Now you’re an old pro at this cultural thing, so you get a chance to enjoy yourself. Time to go and get a drink, go outside to have a cigarette, wander out to the lobby to stretch or use the restroom. As for the restrooms, there will of course be a long line for the ladies room. If you are near one (and if you are a lady or even just a regular woman) it’s best to rush there immediately when the lights come up, knocking over everyone in your path. Otherwise there will be a huge line, which you will spend the entire intermission standing in. If you do not get there in the beginning, wait until the end of intermission when the line is finally back down to a few people. When intermission is ending, the lights will briefly dim again and you will hear the warning chime. Return to your seat and climb over your neighbors again; you’re old friends by now so it’s easier this time.
Bonus: The End
It’s all over! You survived and even enjoyed it! What an incredible performance it was; you’re already planning what to see next.

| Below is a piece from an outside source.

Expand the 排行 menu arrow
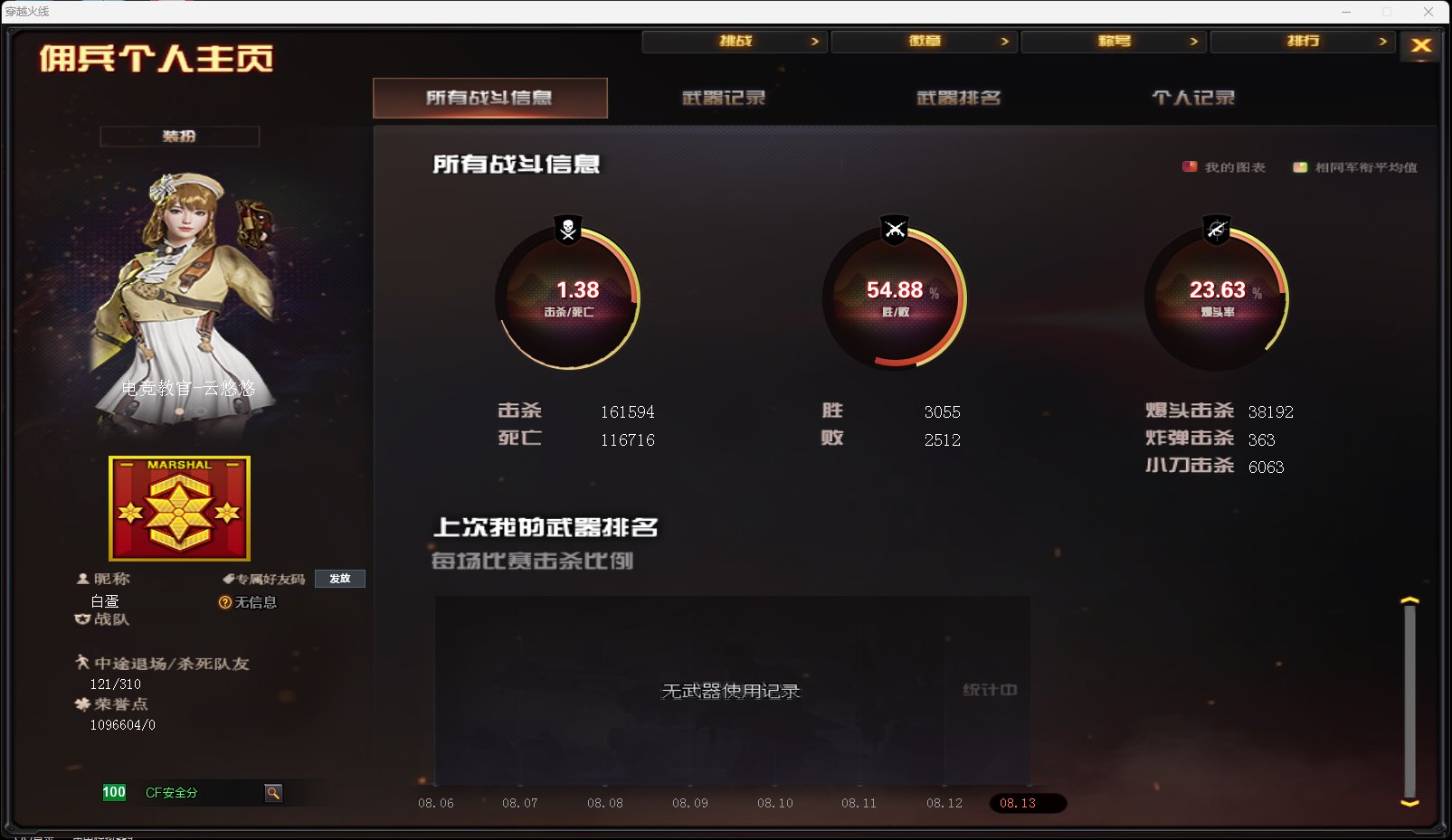The image size is (1452, 840). pos(1382,42)
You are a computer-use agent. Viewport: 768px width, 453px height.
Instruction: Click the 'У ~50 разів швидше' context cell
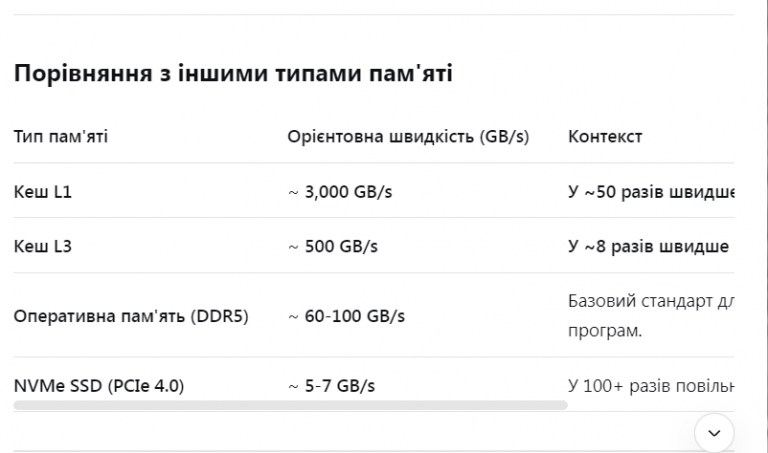[x=652, y=191]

Everyone around you is still applauding, and it’s still dark, even though the curtain has come down. That’s because now is the time for the curtain call. If you even think about leaving now you will show the world that you are a low-class lout who is unfit to be in civilized society. Just like you would not dine in a restaurant if you cannot afford to tip, if you cannot spend the five or ten minutes at the end to express your appreciation of the performance than you should have stayed home. The performers may come in front of the curtain or the curtain may rise again. Generally the more minor characters will appear first, and you get to applaud for them. The performers will continue to appear or step forward in reverse order of importance; at the end is when the major stars will appear. That is when you are allowed to whistle, cheer, yell, and clap until your hands bleed. You may also choose to stand up if you like; this is a standing ovation. And yes, the performers can see that the audience is on their feet, and yes, they really, really do appreciate it. When the curtain falls and stays down and the house lights come up, it is time to go. Rather than fight traffic, now is a great time to go have dinner or a drink, especially because you will place your program next to you on the table or bar, and someone is certain to ask you how the performance was. The proper answer is always some variation of “Excellent!”,”Very good!”, “Incredible!” or “Outstanding!” and the best part is, you will mean it.